Calculate the empirical p-value of the cluster most enriched for DUX4 targets by sampling — (6 pts)
step 1:
- identify which cluster is the most enriched for DUX4 targets using
Geneoverlap
. - assign the cluster number as a variable named
c
to use later.
# read in data
cd <- read_tsv(here("data", "dux4_clustering_results.csv.gz"))
# list of genes by dux4 targeting
duxList <- split(cd$gene_symbol, cd$target)
# list of genes by clustering
clustList <- split(cd$gene_symbol, as.factor(cd$Cluster))
# calculate all overlaps between lists
gom.duxclust <- newGOM(duxList,
clustList,
genome.size = nrow(cd)
)
# retrieve p-values for each cluster and sort
getMatrix(gom.duxclust, "pval") |>
t() |>
as.data.frame() |>
rownames_to_column(var = "clust") |>
as.tibble() |>
arrange(target)
# which cluster has the lowest p-value?
c <- 5
step 2:
determine the number of total genes in that cluster. save this as a variable named
cN
to use later. you will need to know this to figure out how many genes to sample from the whole data set. the size matching will make it so the random samples in your null distribution is better matched to your observation specific to the cluster of interest.determine the number of DUX4 targets in the cluster. save this as a variable named
cNt
to use later. this is the number that you are interested in comparing between the null distribution and your observation. remember, the p-value tells you the probability that the null hypothesis could generate an equal or more extreme observation.
step 3:
generate 1000 random sample of the size cN
from all genes in the data set, and for each random sample save the number of genes that are DUX4 targets. this is your null distribution.

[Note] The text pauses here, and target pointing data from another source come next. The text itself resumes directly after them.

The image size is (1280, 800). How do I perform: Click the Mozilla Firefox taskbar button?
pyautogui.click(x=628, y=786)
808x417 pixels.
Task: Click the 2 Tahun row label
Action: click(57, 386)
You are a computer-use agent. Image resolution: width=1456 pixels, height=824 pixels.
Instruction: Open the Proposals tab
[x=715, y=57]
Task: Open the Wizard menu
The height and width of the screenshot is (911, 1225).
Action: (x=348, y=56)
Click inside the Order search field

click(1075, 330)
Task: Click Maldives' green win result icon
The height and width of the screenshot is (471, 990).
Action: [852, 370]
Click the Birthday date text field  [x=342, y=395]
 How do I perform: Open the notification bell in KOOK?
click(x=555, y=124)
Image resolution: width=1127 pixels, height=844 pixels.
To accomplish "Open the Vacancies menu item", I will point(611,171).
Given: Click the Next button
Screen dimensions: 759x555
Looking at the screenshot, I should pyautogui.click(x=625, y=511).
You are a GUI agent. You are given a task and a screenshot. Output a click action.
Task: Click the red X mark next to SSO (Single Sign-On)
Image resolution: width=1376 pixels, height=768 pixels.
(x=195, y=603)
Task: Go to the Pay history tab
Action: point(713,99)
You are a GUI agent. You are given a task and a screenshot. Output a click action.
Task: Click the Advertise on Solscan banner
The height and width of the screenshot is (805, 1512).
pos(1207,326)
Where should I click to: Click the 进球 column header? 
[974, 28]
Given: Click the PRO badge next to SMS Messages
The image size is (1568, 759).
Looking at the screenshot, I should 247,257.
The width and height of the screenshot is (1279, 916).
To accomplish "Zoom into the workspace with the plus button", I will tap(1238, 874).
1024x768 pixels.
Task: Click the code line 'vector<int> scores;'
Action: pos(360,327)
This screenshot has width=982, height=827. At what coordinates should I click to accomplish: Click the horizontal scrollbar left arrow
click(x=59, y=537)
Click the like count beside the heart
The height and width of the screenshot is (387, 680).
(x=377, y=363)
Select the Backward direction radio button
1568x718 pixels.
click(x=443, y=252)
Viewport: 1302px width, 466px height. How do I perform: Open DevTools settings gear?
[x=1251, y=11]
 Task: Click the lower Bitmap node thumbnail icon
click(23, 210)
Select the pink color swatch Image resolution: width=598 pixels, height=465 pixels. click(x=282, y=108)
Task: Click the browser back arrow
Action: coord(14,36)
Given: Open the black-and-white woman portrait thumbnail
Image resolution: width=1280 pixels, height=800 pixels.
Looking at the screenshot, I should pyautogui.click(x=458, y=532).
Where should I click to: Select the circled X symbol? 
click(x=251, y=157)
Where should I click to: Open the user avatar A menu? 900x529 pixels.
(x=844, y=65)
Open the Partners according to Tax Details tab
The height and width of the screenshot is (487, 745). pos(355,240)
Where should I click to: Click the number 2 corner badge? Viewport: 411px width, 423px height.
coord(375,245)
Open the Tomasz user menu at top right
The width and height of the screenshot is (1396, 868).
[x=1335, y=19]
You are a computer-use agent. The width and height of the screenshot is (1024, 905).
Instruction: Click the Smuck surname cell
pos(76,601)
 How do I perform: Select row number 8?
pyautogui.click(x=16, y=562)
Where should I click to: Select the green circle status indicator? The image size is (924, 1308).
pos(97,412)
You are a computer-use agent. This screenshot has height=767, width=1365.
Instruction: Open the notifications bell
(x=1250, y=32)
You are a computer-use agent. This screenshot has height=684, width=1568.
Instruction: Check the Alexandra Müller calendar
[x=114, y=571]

visualize the distribution of the # of DUX4 targets in these 1000 random (your null distribution) and overlay the number of DUX4 targets you observed in the cluster that was most enriched for DUX4 targets, cNt
.
# first simplify the problem by figuring out the # of DUX4 targets for 1 random sample
sample_n(tbl = cd, size = cN) |>
filter(target == "target") |>
nrow()
# create an empty vector for storing the # dux targets for each iteration. call this `sampled_targets`
sampled_targets <- vector()
# then use a for loop to do it 1000 times and save the results in `sampled_targets`
for (i in 1:1000) {
sampled_targets[i] <- sample_n(tbl = cd, size = cN) |>
filter(target == "target") |>
nrow()
}
ggplot(n, aes(x = sampled_targets)) +
geom_density() +
geom_vline(xintercept = cNt, color = "red") +
theme_cowplot()
# how many times did a simulation have more dux4 targets than `cNt`
sampled_targets[sampled_targets > cNt] |>
length()
What is the p-value?
p < 0.001
What is your interpretation?
The null hypothesis that the number of DUX4 targets in cluster 5 IS NOT WELL SUPPORTED.
The number of DUX4 targets in c5 is very unlikely to be explained by chance.